▶
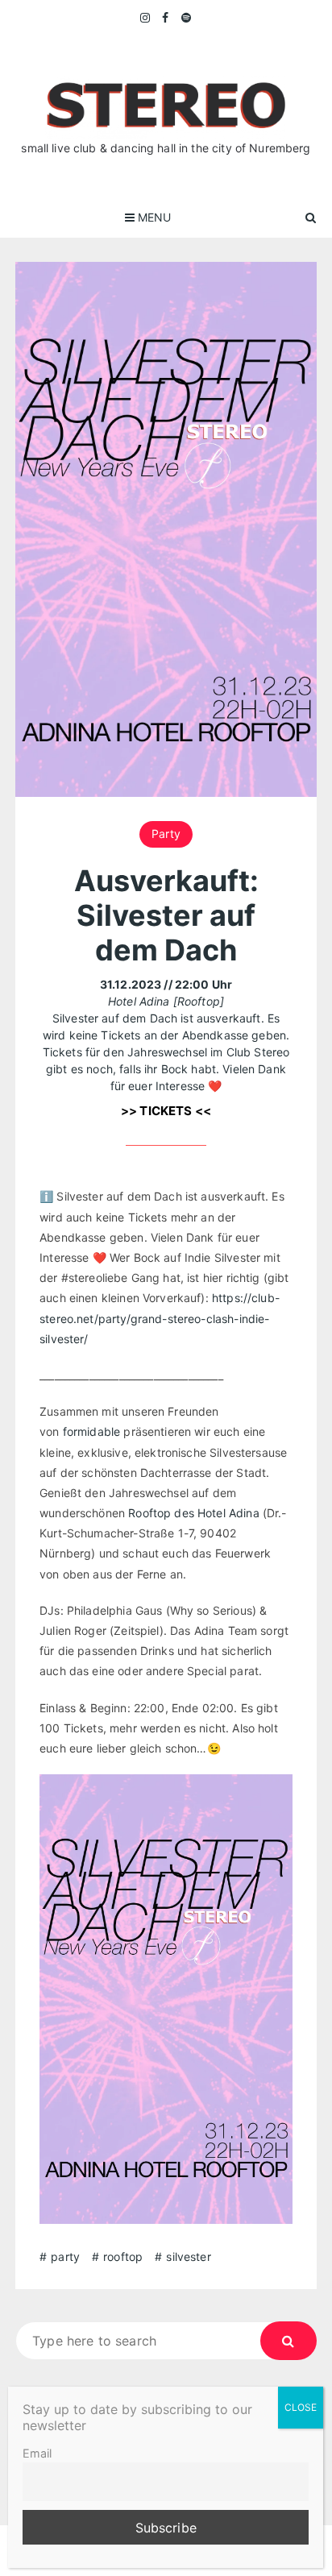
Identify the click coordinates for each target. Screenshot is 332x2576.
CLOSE (300, 2407)
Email (37, 2453)
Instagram (145, 17)
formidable (92, 1431)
◀
Work to complete: With the pictures removed, print the entries above exactly.

Solution to the problem:
Identify the click coordinates for each target. Screenshot is 332x2576.
CLOSE (300, 2407)
Email (37, 2453)
Instagram (145, 17)
formidable (92, 1431)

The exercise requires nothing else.